_What the task asks_: Rewrite the records below, swapping every "Where should I click to" for "Which spot should I click to" and leaving everything else unchanged.

========================

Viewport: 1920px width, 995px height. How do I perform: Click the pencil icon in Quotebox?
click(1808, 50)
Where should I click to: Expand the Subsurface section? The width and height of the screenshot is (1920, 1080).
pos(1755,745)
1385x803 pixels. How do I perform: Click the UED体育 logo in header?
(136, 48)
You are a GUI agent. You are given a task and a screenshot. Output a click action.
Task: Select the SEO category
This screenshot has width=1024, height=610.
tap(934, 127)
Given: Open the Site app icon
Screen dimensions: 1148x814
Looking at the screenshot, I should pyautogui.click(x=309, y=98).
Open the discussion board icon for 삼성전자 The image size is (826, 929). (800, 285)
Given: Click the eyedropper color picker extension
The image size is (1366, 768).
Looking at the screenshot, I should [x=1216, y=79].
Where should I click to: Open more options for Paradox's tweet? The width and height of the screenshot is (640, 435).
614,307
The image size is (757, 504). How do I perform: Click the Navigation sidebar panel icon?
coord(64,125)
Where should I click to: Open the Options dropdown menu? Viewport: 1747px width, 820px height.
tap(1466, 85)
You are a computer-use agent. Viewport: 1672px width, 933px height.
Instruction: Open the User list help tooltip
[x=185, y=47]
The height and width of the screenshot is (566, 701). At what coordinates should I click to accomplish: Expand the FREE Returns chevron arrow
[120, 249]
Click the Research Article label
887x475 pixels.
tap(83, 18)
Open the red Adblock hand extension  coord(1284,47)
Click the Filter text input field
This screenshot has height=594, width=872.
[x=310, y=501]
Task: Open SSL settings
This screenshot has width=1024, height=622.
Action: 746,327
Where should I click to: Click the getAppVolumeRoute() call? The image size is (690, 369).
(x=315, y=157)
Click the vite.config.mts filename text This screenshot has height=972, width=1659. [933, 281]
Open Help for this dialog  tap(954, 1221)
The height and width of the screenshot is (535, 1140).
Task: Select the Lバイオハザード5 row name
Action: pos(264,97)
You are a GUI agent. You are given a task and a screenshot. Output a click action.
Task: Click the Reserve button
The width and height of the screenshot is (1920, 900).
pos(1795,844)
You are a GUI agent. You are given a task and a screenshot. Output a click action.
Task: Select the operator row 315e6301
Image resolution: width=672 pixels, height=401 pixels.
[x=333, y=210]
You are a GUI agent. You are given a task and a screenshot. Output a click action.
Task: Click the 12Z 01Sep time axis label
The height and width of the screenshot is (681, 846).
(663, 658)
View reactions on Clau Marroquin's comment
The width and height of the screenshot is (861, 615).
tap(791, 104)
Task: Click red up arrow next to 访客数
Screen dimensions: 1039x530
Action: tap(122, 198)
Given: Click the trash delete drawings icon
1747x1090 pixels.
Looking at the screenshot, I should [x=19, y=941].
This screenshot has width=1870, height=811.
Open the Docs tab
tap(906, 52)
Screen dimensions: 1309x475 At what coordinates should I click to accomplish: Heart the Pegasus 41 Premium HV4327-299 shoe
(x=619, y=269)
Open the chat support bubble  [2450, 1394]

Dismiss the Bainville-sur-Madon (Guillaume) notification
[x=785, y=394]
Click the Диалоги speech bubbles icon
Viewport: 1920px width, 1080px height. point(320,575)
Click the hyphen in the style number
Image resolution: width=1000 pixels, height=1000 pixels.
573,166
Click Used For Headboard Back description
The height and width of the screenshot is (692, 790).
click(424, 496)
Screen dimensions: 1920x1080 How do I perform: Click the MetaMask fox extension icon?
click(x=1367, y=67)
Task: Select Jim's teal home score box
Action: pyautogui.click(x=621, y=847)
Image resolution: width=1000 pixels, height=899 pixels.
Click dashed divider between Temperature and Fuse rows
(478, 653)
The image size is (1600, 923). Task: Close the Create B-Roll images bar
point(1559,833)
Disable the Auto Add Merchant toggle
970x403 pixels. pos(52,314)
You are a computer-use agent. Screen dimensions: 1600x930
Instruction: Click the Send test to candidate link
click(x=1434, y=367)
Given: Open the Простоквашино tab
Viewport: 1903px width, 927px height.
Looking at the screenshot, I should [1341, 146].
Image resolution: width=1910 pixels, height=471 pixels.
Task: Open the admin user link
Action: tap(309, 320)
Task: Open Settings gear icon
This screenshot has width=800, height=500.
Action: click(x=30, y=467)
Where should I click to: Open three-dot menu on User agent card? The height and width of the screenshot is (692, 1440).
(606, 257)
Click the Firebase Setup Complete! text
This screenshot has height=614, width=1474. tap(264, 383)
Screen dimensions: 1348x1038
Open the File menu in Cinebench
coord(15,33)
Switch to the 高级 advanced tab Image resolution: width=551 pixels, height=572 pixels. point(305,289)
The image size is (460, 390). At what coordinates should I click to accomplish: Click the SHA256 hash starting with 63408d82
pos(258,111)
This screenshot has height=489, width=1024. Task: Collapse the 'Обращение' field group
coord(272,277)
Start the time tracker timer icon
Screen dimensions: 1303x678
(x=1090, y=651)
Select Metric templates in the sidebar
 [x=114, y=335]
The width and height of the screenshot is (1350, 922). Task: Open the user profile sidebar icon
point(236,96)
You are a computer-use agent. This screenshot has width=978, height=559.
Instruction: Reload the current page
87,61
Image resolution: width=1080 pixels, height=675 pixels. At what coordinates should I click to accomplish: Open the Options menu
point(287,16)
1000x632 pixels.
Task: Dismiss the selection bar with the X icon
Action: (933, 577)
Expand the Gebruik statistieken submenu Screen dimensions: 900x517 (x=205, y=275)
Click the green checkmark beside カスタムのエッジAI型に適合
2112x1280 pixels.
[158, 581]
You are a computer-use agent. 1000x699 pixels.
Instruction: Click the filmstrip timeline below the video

========================

_Expected answer_:
Viewport: 1920px width, 995px height. How do I perform: Click the pencil icon in Quotebox?
click(1808, 50)
Which spot should I click to: Expand the Subsurface section? The width and height of the screenshot is (1920, 1080).
pos(1755,745)
1385x803 pixels. How do I perform: Click the UED体育 logo in header?
(136, 48)
You are a GUI agent. You are given a task and a screenshot. Output a click action.
Task: Select the SEO category
This screenshot has width=1024, height=610.
tap(934, 127)
Given: Open the Site app icon
Screen dimensions: 1148x814
Looking at the screenshot, I should pyautogui.click(x=309, y=98).
Open the discussion board icon for 삼성전자 The image size is (826, 929). (800, 285)
Given: Click the eyedropper color picker extension
The image size is (1366, 768).
Looking at the screenshot, I should [x=1216, y=79].
Which spot should I click to: Open more options for Paradox's tweet? The width and height of the screenshot is (640, 435).
614,307
The image size is (757, 504). How do I perform: Click the Navigation sidebar panel icon?
coord(64,125)
Which spot should I click to: Open the Options dropdown menu? Viewport: 1747px width, 820px height.
tap(1466, 85)
You are a computer-use agent. Viewport: 1672px width, 933px height.
Instruction: Open the User list help tooltip
[x=185, y=47]
The height and width of the screenshot is (566, 701). At what coordinates should I click to accomplish: Expand the FREE Returns chevron arrow
[120, 249]
Click the Research Article label
887x475 pixels.
tap(83, 18)
Open the red Adblock hand extension  coord(1284,47)
Click the Filter text input field
This screenshot has height=594, width=872.
[x=310, y=501]
Task: Open SSL settings
This screenshot has width=1024, height=622.
Action: 746,327
Which spot should I click to: Click the getAppVolumeRoute() call? The image size is (690, 369).
(x=315, y=157)
Click the vite.config.mts filename text This screenshot has height=972, width=1659. [933, 281]
Open Help for this dialog  tap(954, 1221)
The height and width of the screenshot is (535, 1140).
Task: Select the Lバイオハザード5 row name
Action: pos(264,97)
You are a GUI agent. You are given a task and a screenshot. Output a click action.
Task: Click the Reserve button
The width and height of the screenshot is (1920, 900).
pos(1795,844)
You are a GUI agent. You are given a task and a screenshot. Output a click action.
Task: Select the operator row 315e6301
Image resolution: width=672 pixels, height=401 pixels.
[x=333, y=210]
You are a GUI agent. You are given a task and a screenshot. Output a click action.
Task: Click the 12Z 01Sep time axis label
The height and width of the screenshot is (681, 846).
(663, 658)
View reactions on Clau Marroquin's comment
The width and height of the screenshot is (861, 615).
tap(791, 104)
Task: Click red up arrow next to 访客数
Screen dimensions: 1039x530
Action: tap(122, 198)
Given: Click the trash delete drawings icon
1747x1090 pixels.
Looking at the screenshot, I should [x=19, y=941].
This screenshot has width=1870, height=811.
Open the Docs tab
tap(906, 52)
Screen dimensions: 1309x475 At what coordinates should I click to accomplish: Heart the Pegasus 41 Premium HV4327-299 shoe
(x=619, y=269)
Open the chat support bubble  [2450, 1394]

Dismiss the Bainville-sur-Madon (Guillaume) notification
[x=785, y=394]
Click the Диалоги speech bubbles icon
Viewport: 1920px width, 1080px height. point(320,575)
Click the hyphen in the style number
Image resolution: width=1000 pixels, height=1000 pixels.
573,166
Click Used For Headboard Back description
The height and width of the screenshot is (692, 790).
click(424, 496)
Screen dimensions: 1920x1080 How do I perform: Click the MetaMask fox extension icon?
click(x=1367, y=67)
Task: Select Jim's teal home score box
Action: pyautogui.click(x=621, y=847)
Image resolution: width=1000 pixels, height=899 pixels.
Click dashed divider between Temperature and Fuse rows
(478, 653)
The image size is (1600, 923). Task: Close the Create B-Roll images bar
point(1559,833)
Disable the Auto Add Merchant toggle
970x403 pixels. pos(52,314)
You are a computer-use agent. Screen dimensions: 1600x930
Instruction: Click the Send test to candidate link
click(x=1434, y=367)
Given: Open the Простоквашино tab
Viewport: 1903px width, 927px height.
Looking at the screenshot, I should [1341, 146].
Image resolution: width=1910 pixels, height=471 pixels.
Task: Open the admin user link
Action: tap(309, 320)
Task: Open Settings gear icon
This screenshot has width=800, height=500.
Action: click(x=30, y=467)
Which spot should I click to: Open three-dot menu on User agent card? The height and width of the screenshot is (692, 1440).
(606, 257)
Click the Firebase Setup Complete! text
This screenshot has height=614, width=1474. tap(264, 383)
Screen dimensions: 1348x1038
Open the File menu in Cinebench
coord(15,33)
Switch to the 高级 advanced tab Image resolution: width=551 pixels, height=572 pixels. point(305,289)
The image size is (460, 390). At what coordinates should I click to accomplish: Click the SHA256 hash starting with 63408d82
pos(258,111)
This screenshot has height=489, width=1024. Task: Collapse the 'Обращение' field group
coord(272,277)
Start the time tracker timer icon
Screen dimensions: 1303x678
(x=1090, y=651)
Select Metric templates in the sidebar
 [x=114, y=335]
The width and height of the screenshot is (1350, 922). Task: Open the user profile sidebar icon
point(236,96)
You are a computer-use agent. This screenshot has width=978, height=559.
Instruction: Reload the current page
87,61
Image resolution: width=1080 pixels, height=675 pixels. At what coordinates should I click to accomplish: Open the Options menu
point(287,16)
1000x632 pixels.
Task: Dismiss the selection bar with the X icon
Action: (933, 577)
Expand the Gebruik statistieken submenu Screen dimensions: 900x517 (x=205, y=275)
Click the green checkmark beside カスタムのエッジAI型に適合
2112x1280 pixels.
[158, 581]
You are a computer-use agent. 1000x699 pixels.
Instruction: Click the filmstrip timeline below the video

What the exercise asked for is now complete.